Deru sepeda motor menarik perhatian sekumpulan warga asyik bercengkrama di gang selebar 1,5 meter. Mereka bergegas bangun. Kemudian menggeser kursi untuk menyingkir sejenak memberi jalan. Mengucapkan kata "permisi" dan "maaf", kendaraan roda dua itu melaju di antara kumpulan warga. Obrolan pagi mereka memang sedikit terganggu. Tapi tidak ada rasa amarah, melainkan balasan senyum merekah.

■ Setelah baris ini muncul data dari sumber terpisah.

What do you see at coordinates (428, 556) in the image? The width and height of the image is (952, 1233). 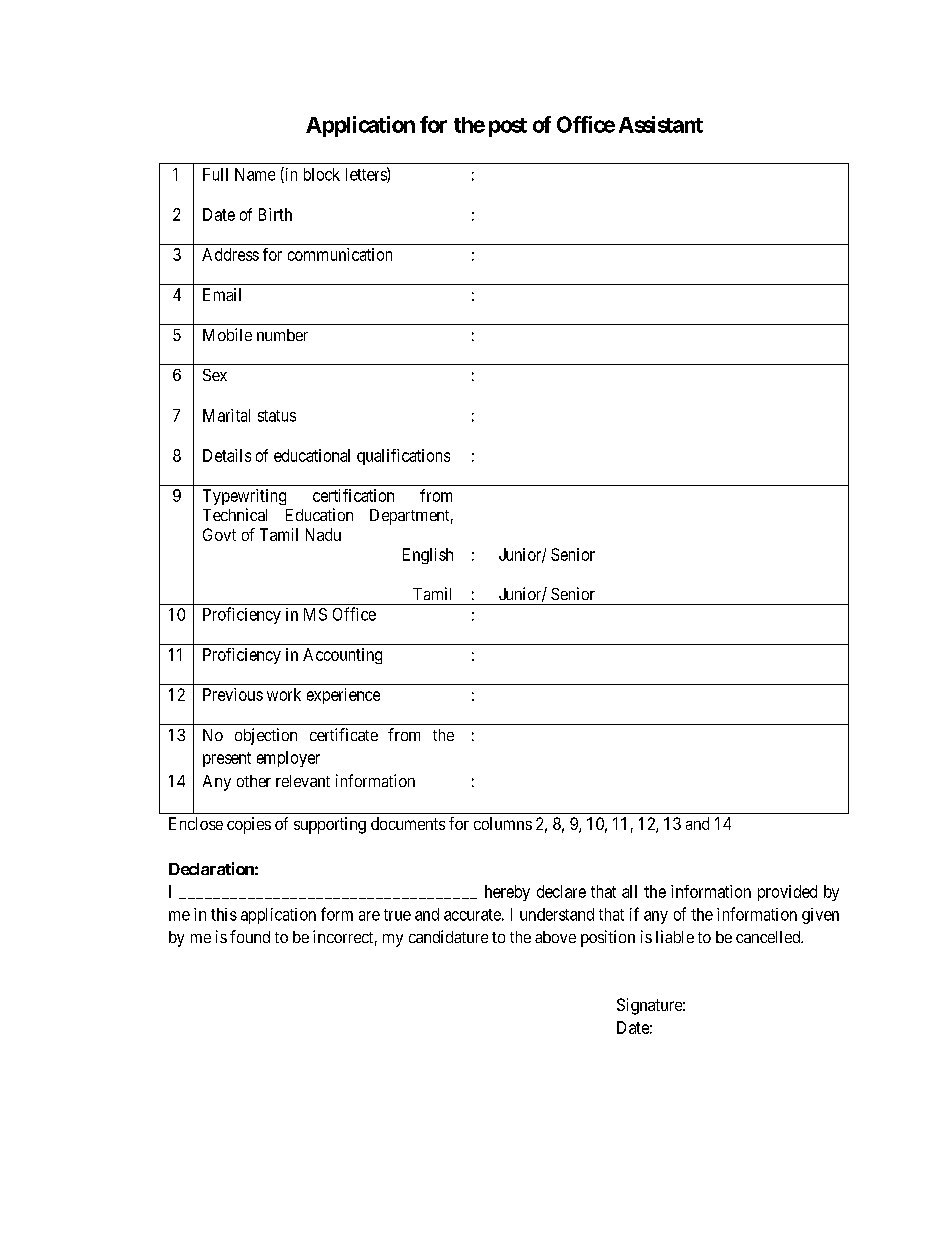 I see `English` at bounding box center [428, 556].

Perkampungan itu begitu padat. Lokasinya berada di wilayah barat Jakarta. Jalan gang hanya cukup dilalui satu motor. Bila berpapasan maka pengendara harus bergantian menunggu giliran. Jangan berharap bisa melaju di atas 40Km/jam. Kemungkinan besar bisa jadi sasaran amukan warga.

Kurang lebih begitu gambaran kampung paling padat di DKI Jakarta. Namanya Kalianyar. Begitulah nama Kelurahan di sisi Banjir Kanal Barat itu. Secara administrasi masuk dalam wilayah Kecamatan Tambora, Jakarta Barat.

Jalan Gang di Jakarta ©2021 Merdeka.com

Memasuki perkampungan itu, seketika kami disambut deretan rumah beraneka warna. Tembok-temboknya menjulang. Ukurannya tak begitu luas. Satu rumah rata-rata dua lantai bahkan lebih. Tak jarang tiap lantai diisi keluarga yang berbeda. Bahkan tak ada jarak antara rumah satu dengan lainnya. Begitu juga dengan jalan yang membentang di depannya. Sebagian rumah memang bibir pintunya langsung berciuman dengan jalan.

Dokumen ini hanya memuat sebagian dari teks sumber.